PLF's Gieseler said he expects the Navy sonar decision will have more influence than some believe.
"There was a unique context in the sonar case -- national security -- but nothing that limited that holding to national security interests going forward," Gieseler said. "We're talking about an injunction that would impact the economy or other constitutional matters such as property. We don't see any reason that the principles underlying Winter wouldn't be applicable in these cases."
Meanwhile, the consolidated CERCLA cases could have an immediate impact on lower courts' decision-making, said John Nagle, an environmental law professor at the University of Notre Dame's law school.
"Burlington Northern was the most surprising given that the majority ended up addressing issues that the Supreme Court had never really addressed but had been thought to have been resolved by the lower courts decades ago," he said.

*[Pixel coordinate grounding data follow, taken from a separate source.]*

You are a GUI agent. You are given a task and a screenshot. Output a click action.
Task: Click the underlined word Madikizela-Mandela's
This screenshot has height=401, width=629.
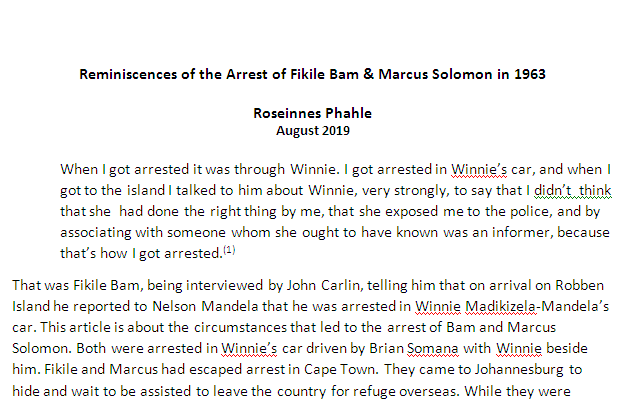click(x=537, y=306)
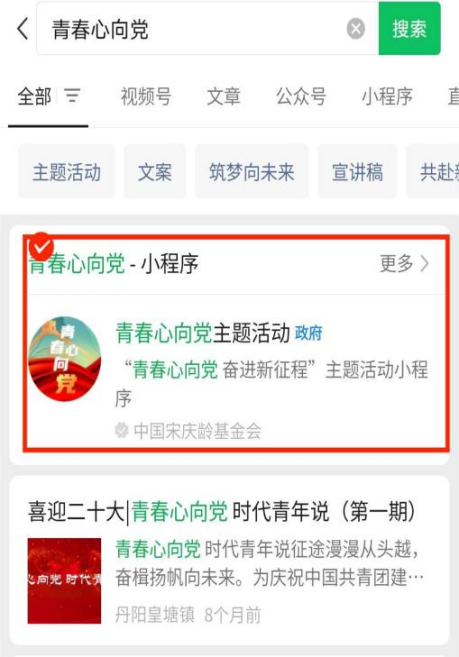Tap the blue 政府 label
Image resolution: width=459 pixels, height=657 pixels.
309,333
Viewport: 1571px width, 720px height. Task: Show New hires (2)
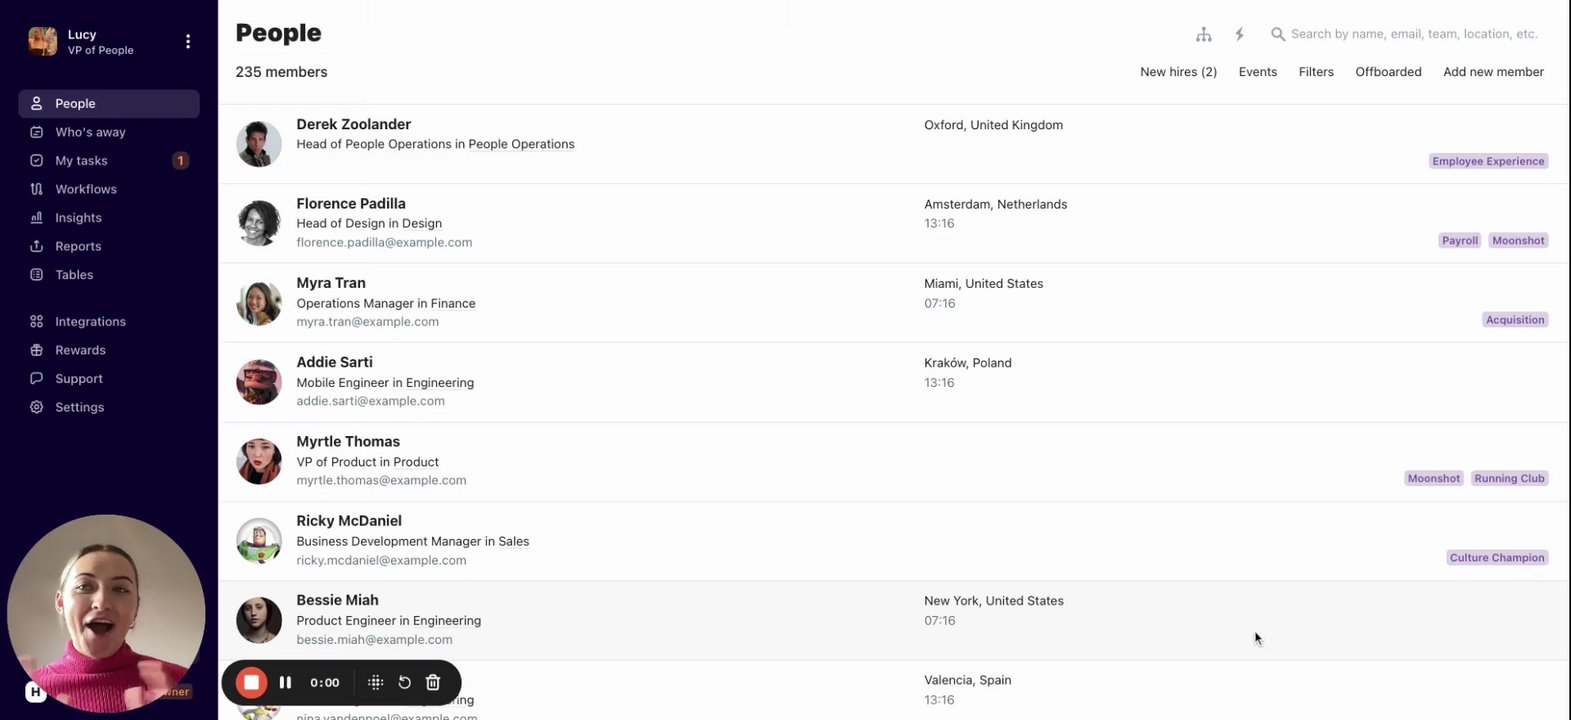(1178, 72)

Earlier this month, the court announced it would hear a case concerning the private property rights of waterfront landowners in Florida when it begins a new term on Oct. 5.
In Stop the Beach Renourishment v. Florida, the justices will consider whether the state Supreme Court violated the Constitution's takings clause when it upheld a Florida government plan to create a state-owned public beach between private waterfront land and the Gulf of Mexico.
Meanwhile, opinion is mixed on whether the court's new term will feature as many high-profile environmental-themed cases.
"There might be a bit of a lull in activity, but as the new administration becomes more active in rule making, we will see more issues being litigated and they will eventually find their way to the Supreme Court," Nagle said.
Rather than environmental groups, which often initiated the lawsuits against Bush-era regulations, industry groups will begin opposing actions, especially as the Obama administration overturns rules, Kenna said.
"We're more likely to see regulated businesses being the ones looking for help at the court rather than the government simply because they'll be the ones challenging more of the policies of the Obama administration," he said.
In the next few terms, PLF's Gieseler suggested the court will likely consider cases involving global warming or, potentially, a cap-and-trade law.